§ Text passage:
###

Hong Kong actress (born 1983)

Janet Chow (周家蔚) (born 25 August 1983, in Hong Kong) is a Hong Kong actress and beauty pageant titleholder. She has ancestry in Shanghai. She was the 2nd runner-up in the 2006 Miss Hong Kong competition.

==Personal life==
She immigrated to Canada at age 7.
She married actor Timmy Hung in 2012 with a grand wedding. In 2013 their son Hung Dai-yan was born. In April 2015, they had a second son, Hung King-xi. Her father-in-law Sammo Hung is also an actor and a martial artist.

==Pageant career==
Both Chow, and Miss Hong Kong 2006 winner Aimee Chan Yan Mei, had competed at Miss Chinese Toronto 2004, although each failed to place. Chow was the only contestant of the pageant born in Hong Kong. Later, Chow joined the top 16 of the Miss Hong Kong 2006 pageant as one of four women who were selected from overseas (Toronto) to compete. During the finals, she won the Miss Photogenic award, and received the highest swimsuit score (44) during her catwalk, although her interview only merited 34 points. She eventually placed as first runner-up.

She represented Hong Kong at the Miss World 2006 pageant due to the winner of Miss Hong Kong, Aimee Chan, being overage.

==Television career==
Chow has appeared as an actress for A Fistful of Stances, Fly with Me, Some Day, Growing Through Life, Every Move You Make, Forensic Heroes III, and Let it Be Love for Television Broadcasts Limited Hong Kong.

###

§ Your objective: Retype, unchanged, the part of the Janet Chow passage that opens with the words containing "She married actor" and closes with "a martial artist.".

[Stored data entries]
###

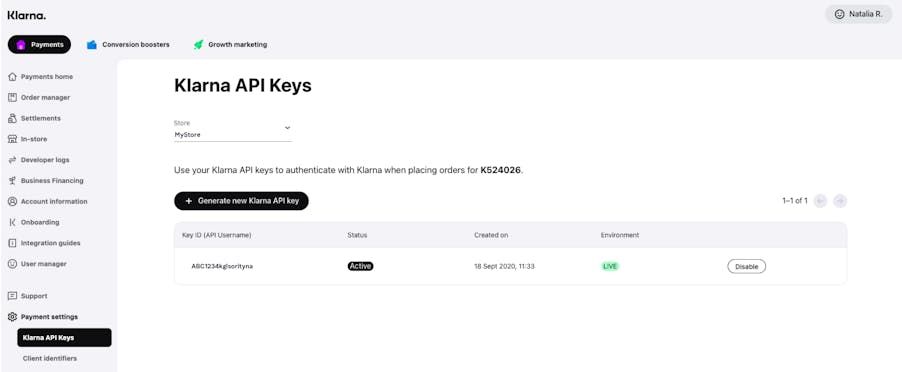Click the Account information person icon
Viewport: 902px width, 372px height.
tap(12, 201)
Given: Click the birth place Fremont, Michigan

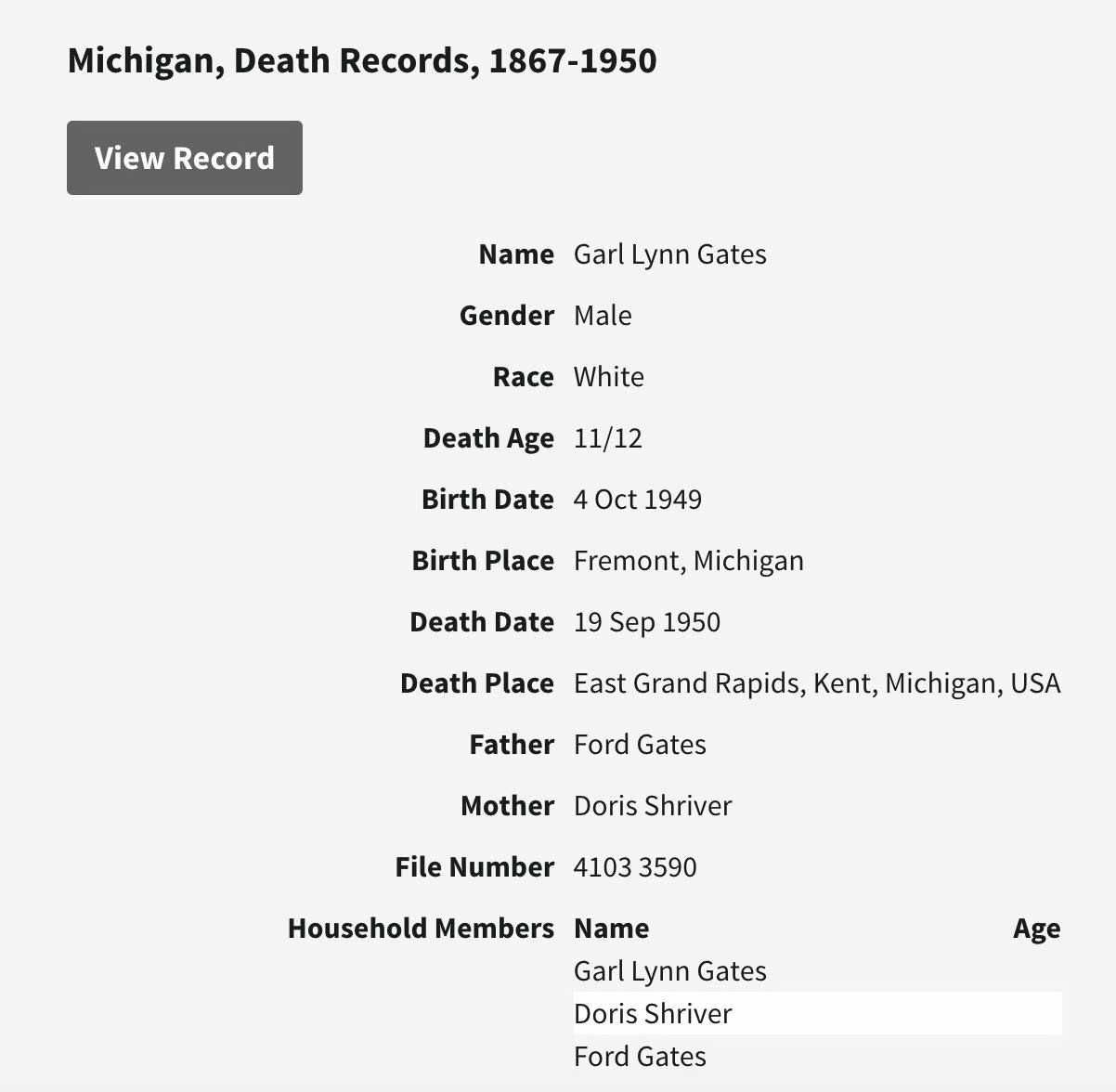Looking at the screenshot, I should tap(688, 561).
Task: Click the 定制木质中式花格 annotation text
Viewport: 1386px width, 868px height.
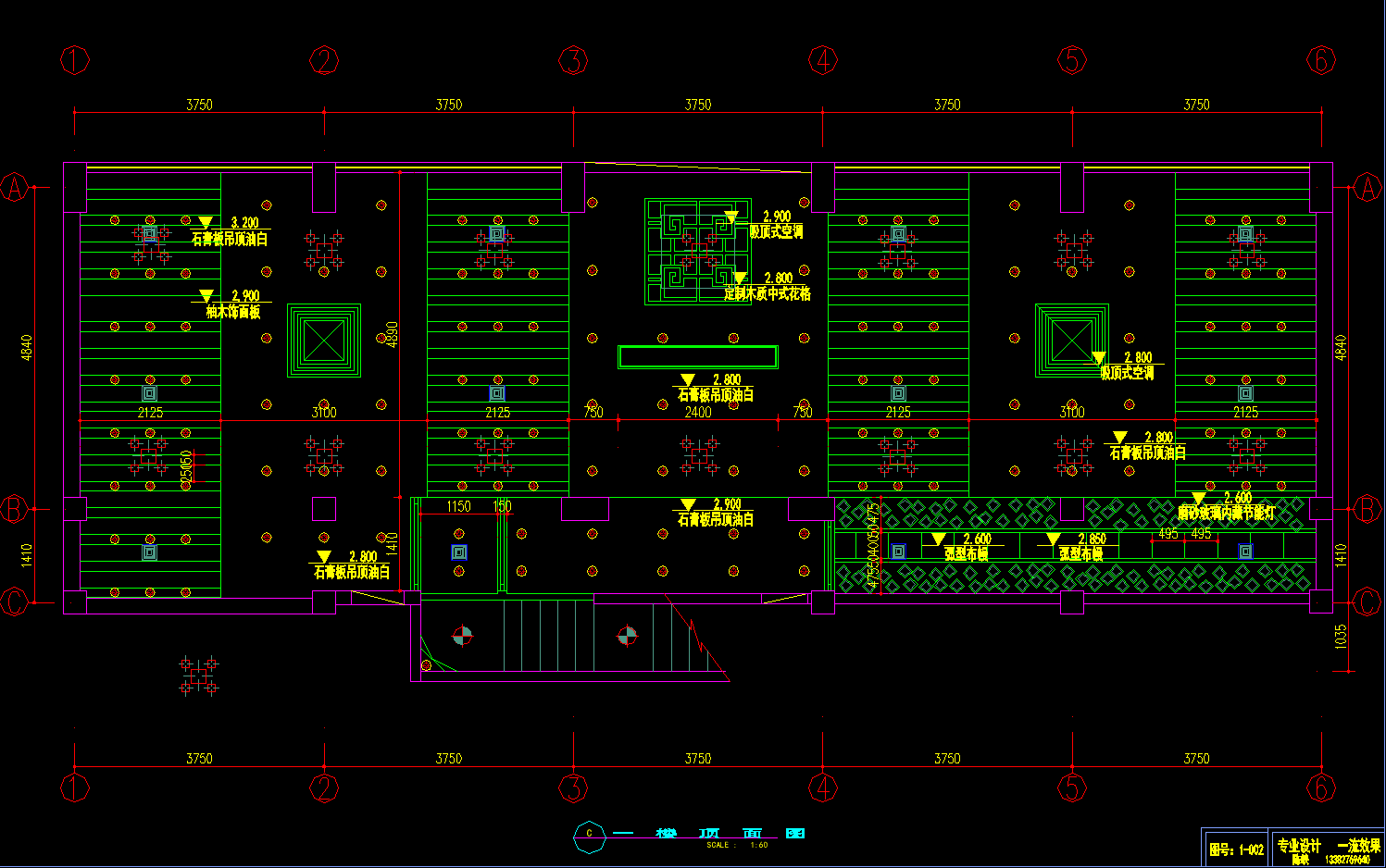Action: click(767, 293)
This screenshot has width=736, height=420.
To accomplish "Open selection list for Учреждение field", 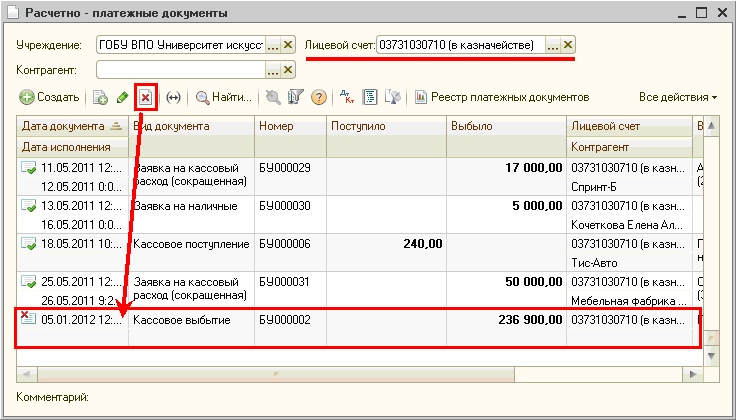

###

§ Task result:
She married actor Timmy Hung in 2012 with a grand wedding. In 2013 their son Hung Dai-yan was born. In April 2015, they had a second son, Hung King-xi. Her father-in-law Sammo Hung is also an actor and a martial artist.